▸ **Exercise brief**
In the data below, begin at the line with "Given: Select the Dimensions [inch] row label" and stop after the line with "Given: Like the tweet with heart icon"; output those lines exactly and no pictures.

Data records

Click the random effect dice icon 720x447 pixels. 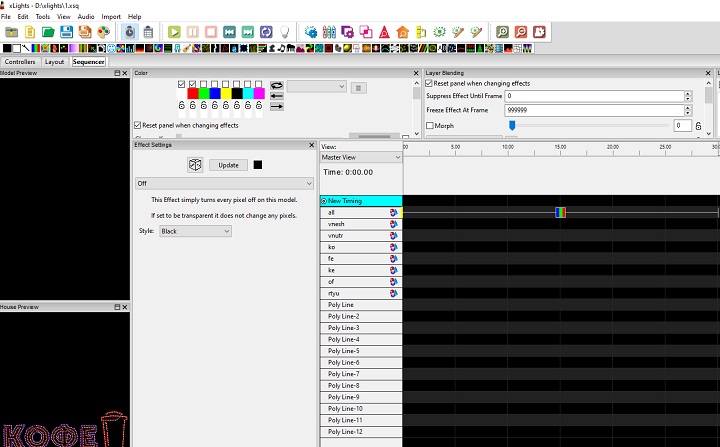pyautogui.click(x=196, y=165)
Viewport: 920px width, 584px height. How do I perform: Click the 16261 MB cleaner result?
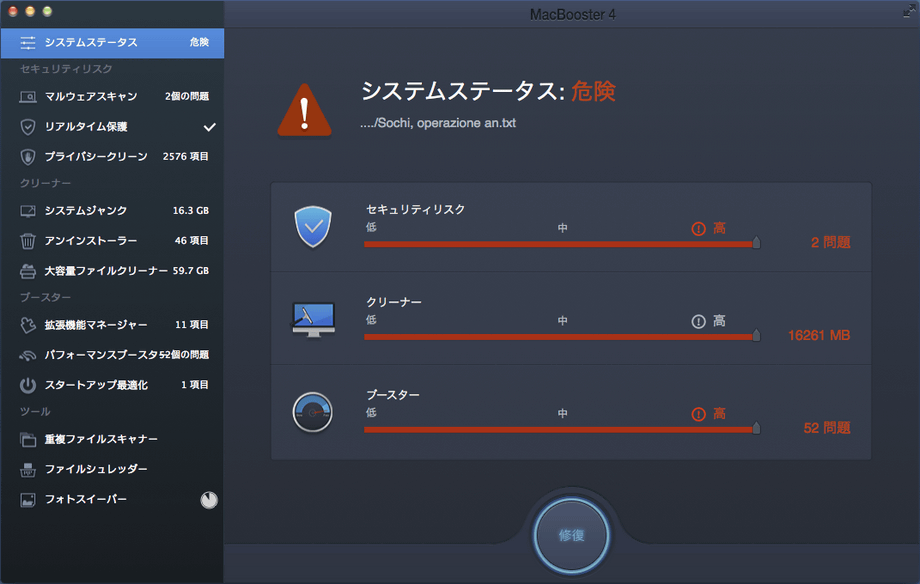(x=818, y=335)
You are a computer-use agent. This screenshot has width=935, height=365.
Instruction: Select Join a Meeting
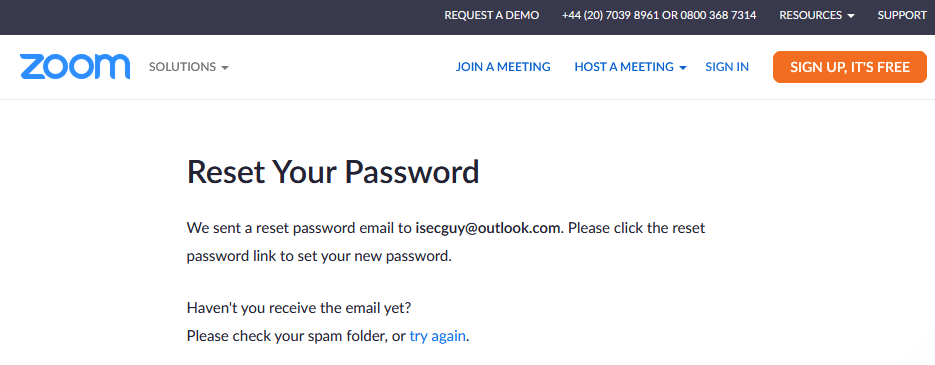tap(503, 67)
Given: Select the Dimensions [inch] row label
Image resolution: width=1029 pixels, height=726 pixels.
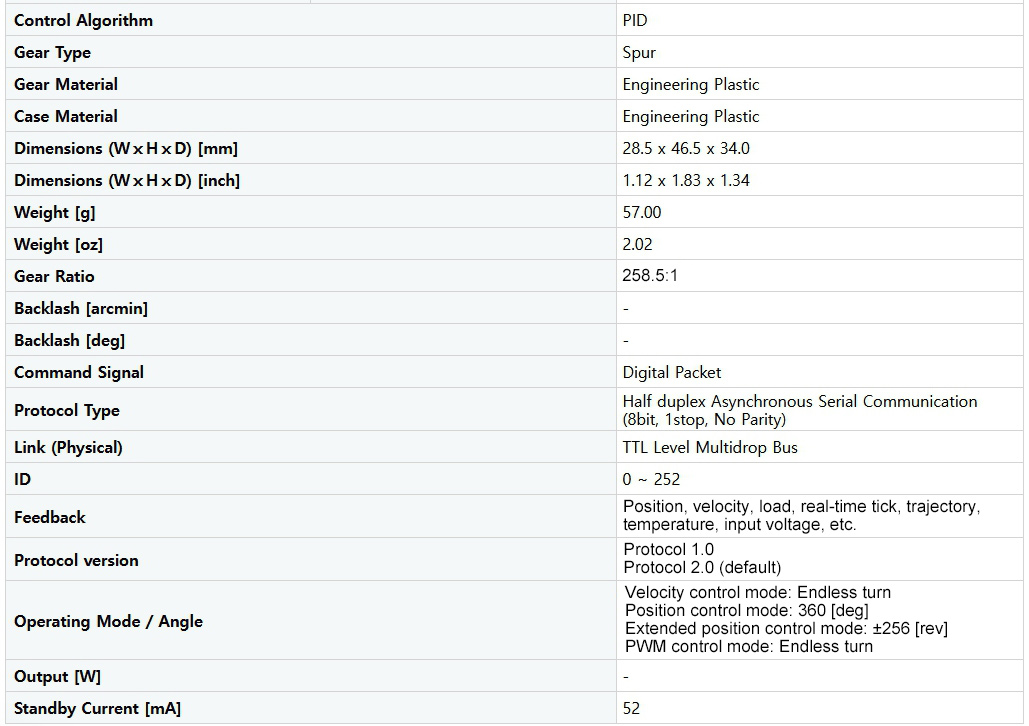Looking at the screenshot, I should (127, 180).
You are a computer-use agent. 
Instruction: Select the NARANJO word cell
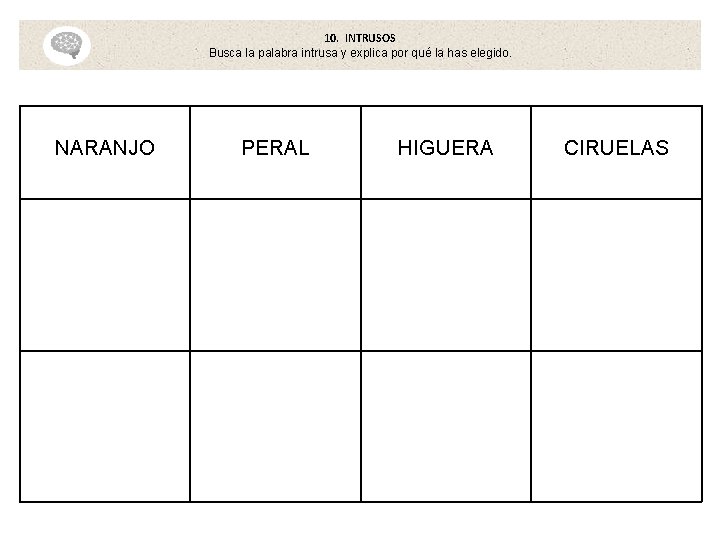pyautogui.click(x=105, y=152)
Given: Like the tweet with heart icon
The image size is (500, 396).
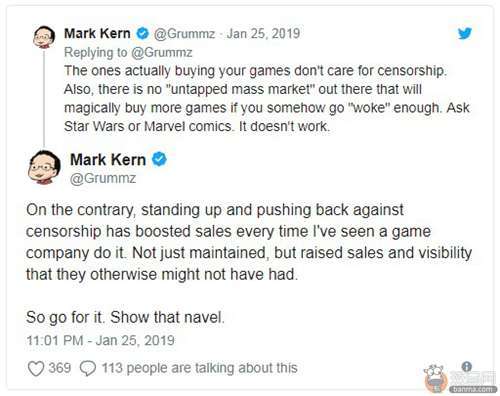Looking at the screenshot, I should click(36, 369).
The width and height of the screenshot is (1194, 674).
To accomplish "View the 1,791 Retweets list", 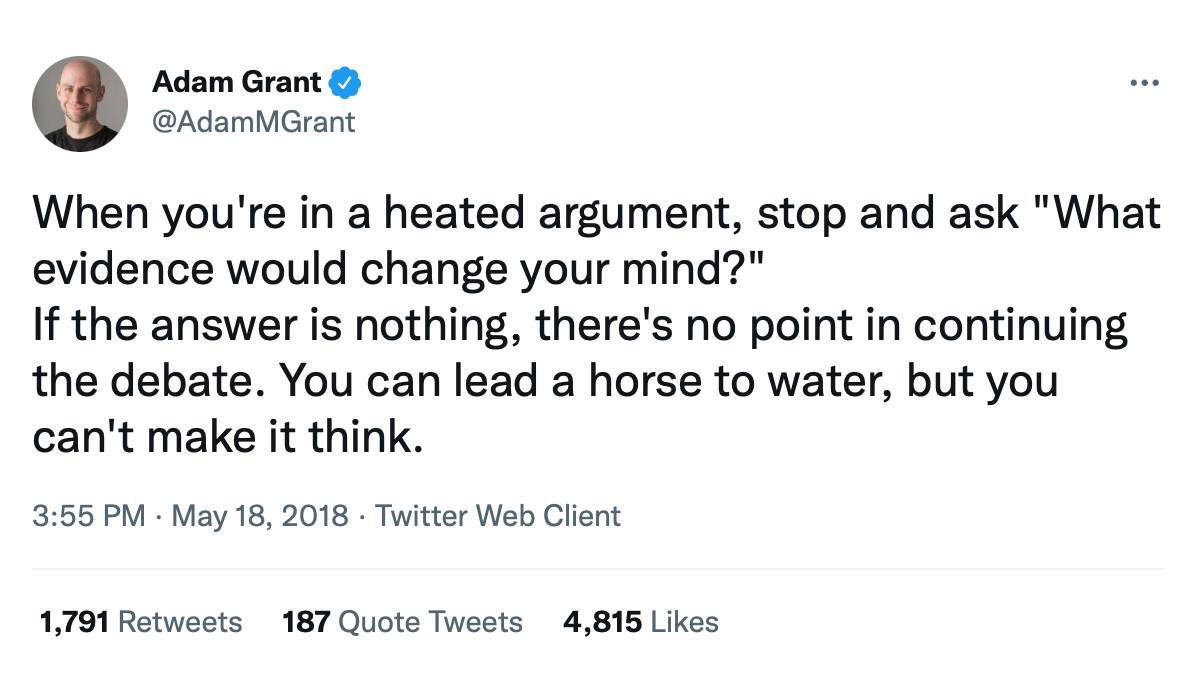I will 140,622.
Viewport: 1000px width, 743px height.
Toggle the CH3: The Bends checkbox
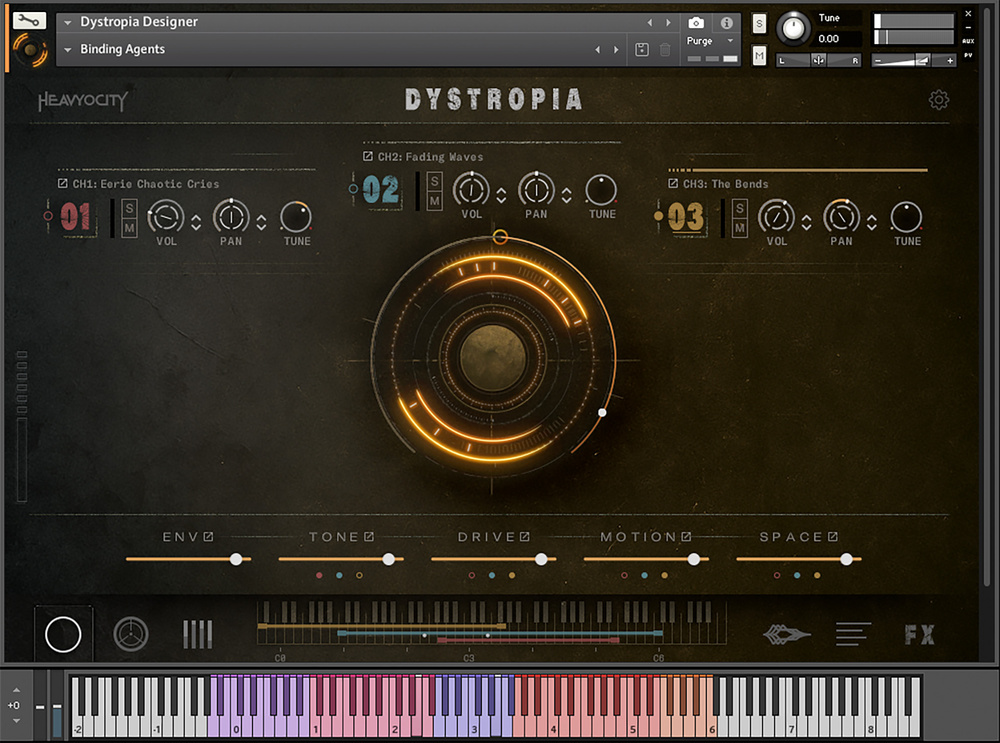coord(674,184)
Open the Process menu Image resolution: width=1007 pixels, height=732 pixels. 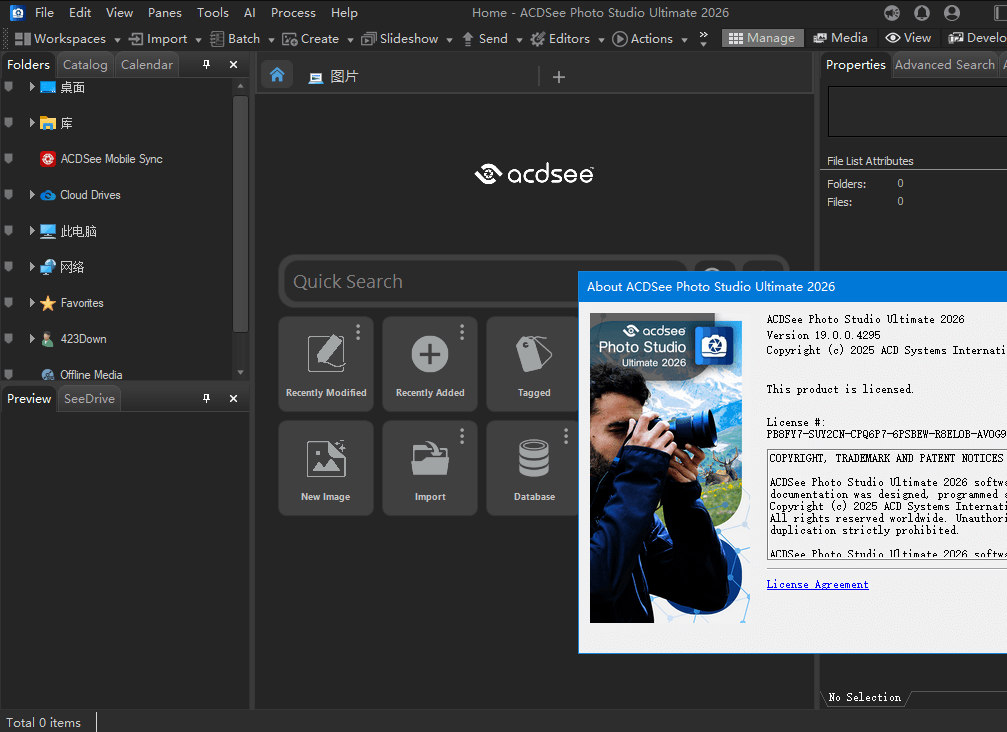(293, 13)
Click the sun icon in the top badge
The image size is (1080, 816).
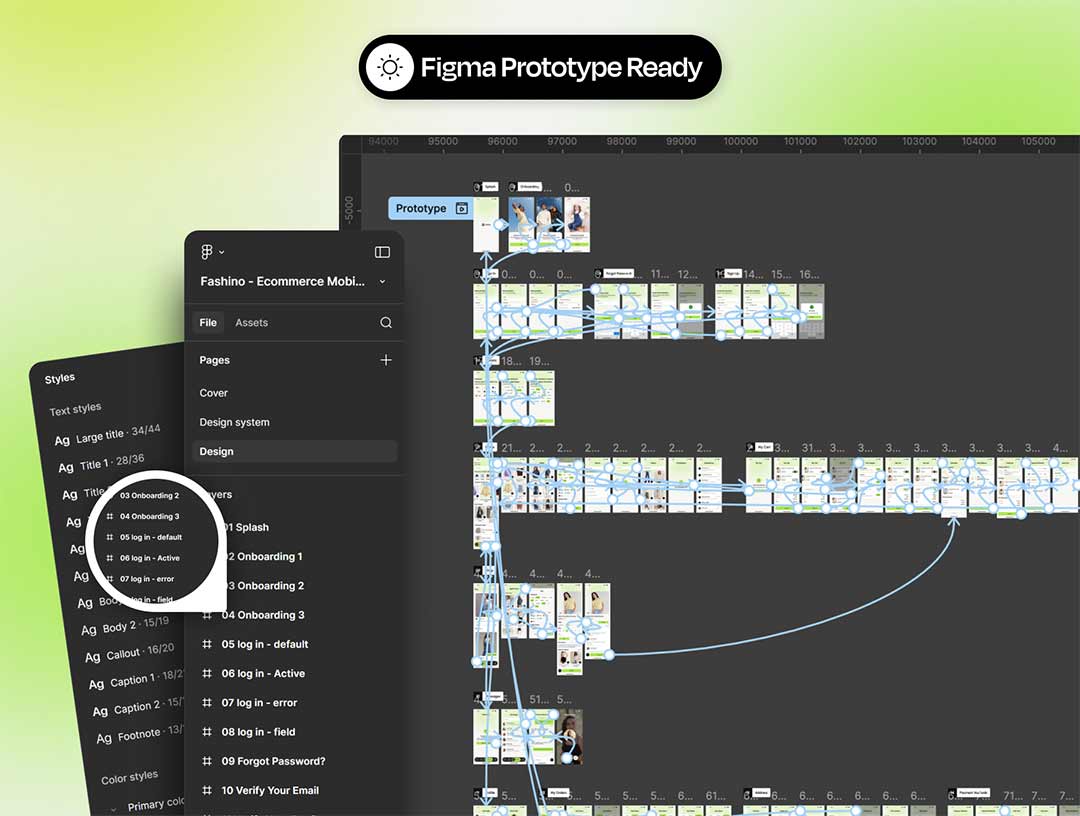point(390,68)
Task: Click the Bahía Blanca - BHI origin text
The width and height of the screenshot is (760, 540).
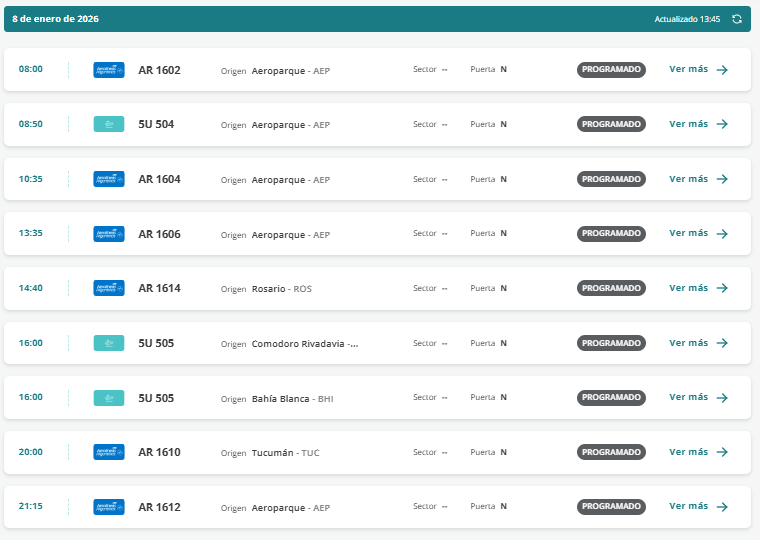Action: pos(292,398)
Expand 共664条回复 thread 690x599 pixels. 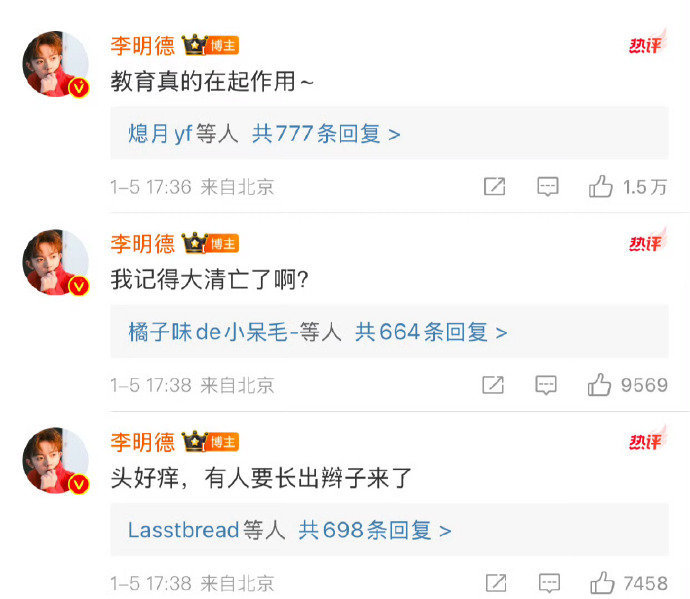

▸ **Exercise output**
Given: Select the Dimensions [inch] row label
Image resolution: width=1029 pixels, height=726 pixels.
Looking at the screenshot, I should (127, 180).
You are a computer-use agent. 
Instruction: Select the NARANJO word cell
pyautogui.click(x=105, y=152)
Given: Like the tweet with heart icon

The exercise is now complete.